The smaller size did make it a little more difficult to get the plaster from hawk to trowel. I was accustomed to having a little more room to maneuver the blob of plaster. Also, because it is metal, initially the plaster would want to move around a little more. Once it started to set up though, it was fine. Those are all very minor issues, and really, I became accustomed to it quickly.

As it turns out I now own two of these metal ones. When I cleaned out the garages after booting out the woman renting them, I found one in there. So I have an emergency back-up. You know, just in case I have one of those late night plaster emergencies where I need a plaster hawk and I can’t find the first one. I can now go to my emergency back-up. I'm going to sleep a littler easier at night now.

As for the problem, it was with the plaster itself. I had about ¾ of a bag of the finish plaster left over from the butler’s pantry. I used most of that in the brown coat yesterday. There was enough left over for 2 small batches when it came time to do the finish coat. The finish coat goes on very thin, and sets up fast, so I make very small batches. It took 3 batches to do the whole wall.

I knew that the ¾ was not going to be enough for the whole wall. Last week I went back to the same brickyard I always go to in order to get more plaster. I pulled in to the second shed and told the guy I wanted 2 StructoLite and 1 Diamond Finish plaster. As he was loading on the StructoLite he told me he didn’t think they carried Diamond Finish Plaster. I had bought it there several times so I looked around and found 3 bags alone on a pallet several yards away.

He was nice about it, but I did get kind of a “Screw you, Mr. Know-it-all” attitude from him. I commented that I was probably the only person who bought it and I asked what happens when they run out. He assured me they would order more.

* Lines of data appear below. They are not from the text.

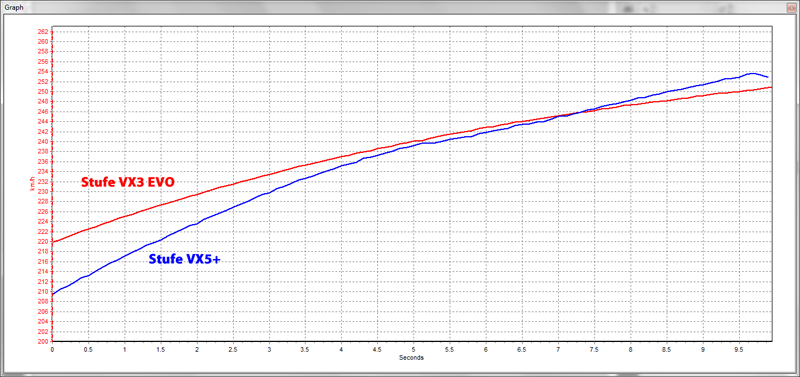Select the blue Stufe VX5+ label
800x377 pixels.
coord(184,259)
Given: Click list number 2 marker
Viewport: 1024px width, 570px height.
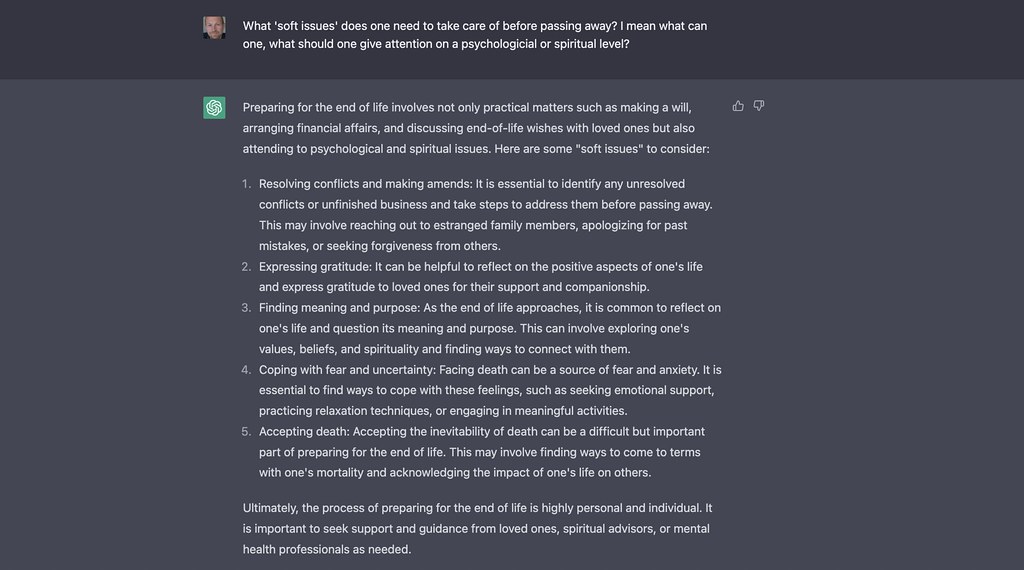Looking at the screenshot, I should pyautogui.click(x=246, y=267).
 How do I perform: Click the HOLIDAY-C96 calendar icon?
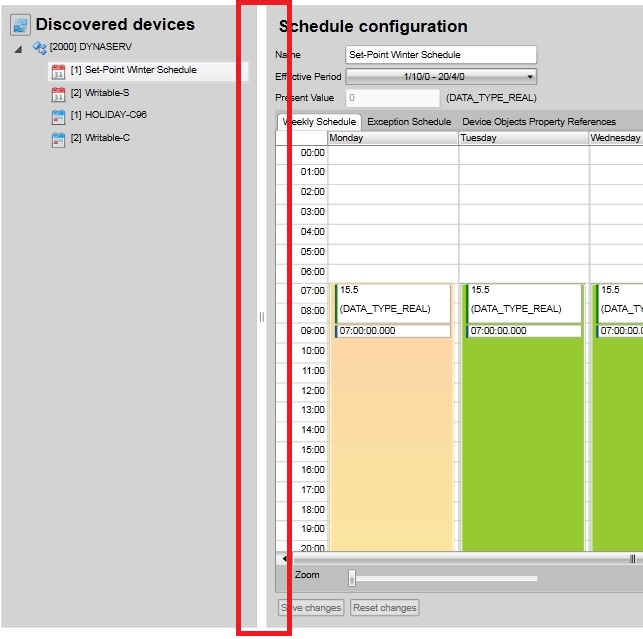pos(58,116)
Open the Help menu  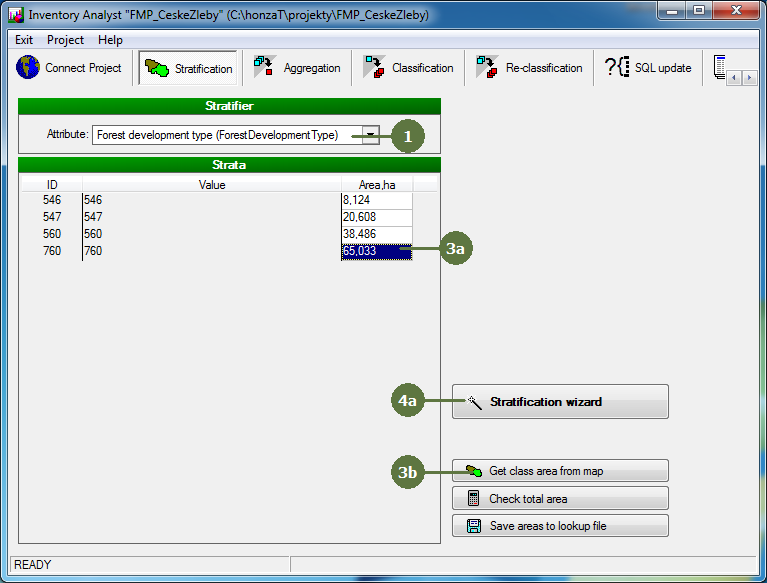[x=110, y=40]
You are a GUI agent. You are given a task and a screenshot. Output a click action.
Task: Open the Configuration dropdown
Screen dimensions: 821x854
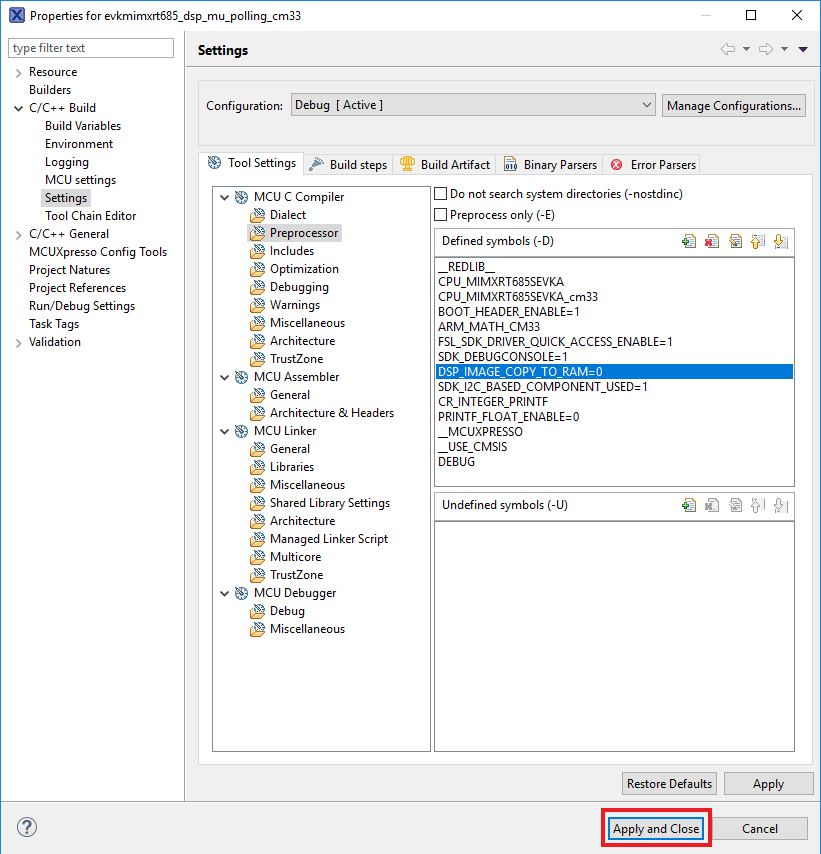472,105
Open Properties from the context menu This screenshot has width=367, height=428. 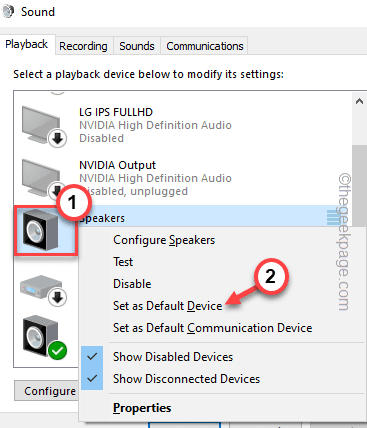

Anyway, after finishing off the old bag I cut open the new bag. This new stuff seemed to mix up fine, but when I went to apply it is was full of “floaters”. That is what I call them anyway. These are small chunks of dry plaster that didn’t mix up. Occasionally you will get one or two in a batch but this one was full of them. It was unusable. I went back and mixed some more and they didn’t go away. I mixed some more and they still didn't go away. I ran the drill mixer until it was blue in the face and they still didn't go away! I ended up dumping the whole batch.

I thought it might have been loose pieces from the bottom of the mixing pale. You always leave some residue behind that dries to the sides. It has never been a problem before though. Once plaster sticks to something it pretty much takes an act of Congress to get it off. I mixed up another batch and had the same problem only it seemed to be worse. Again I dumped up.

I then realized it was the plaster that was full of small, hard chunks that would not break down during the mix. Initially I thought maybe the plaster had got damp, but the bags have a plastic liner and they are stored indoors. The bag wasn’t ripped either.

I finally decided is was a combination of being old and because the bag was at the bottom of the pallet. Remember there were only 3 bags left on the pallet. I think the main problem was that it had become compacted at the bottom of the stack on the pallet. The partial bag I had left over from the butler’s pantry was the same age and was fine.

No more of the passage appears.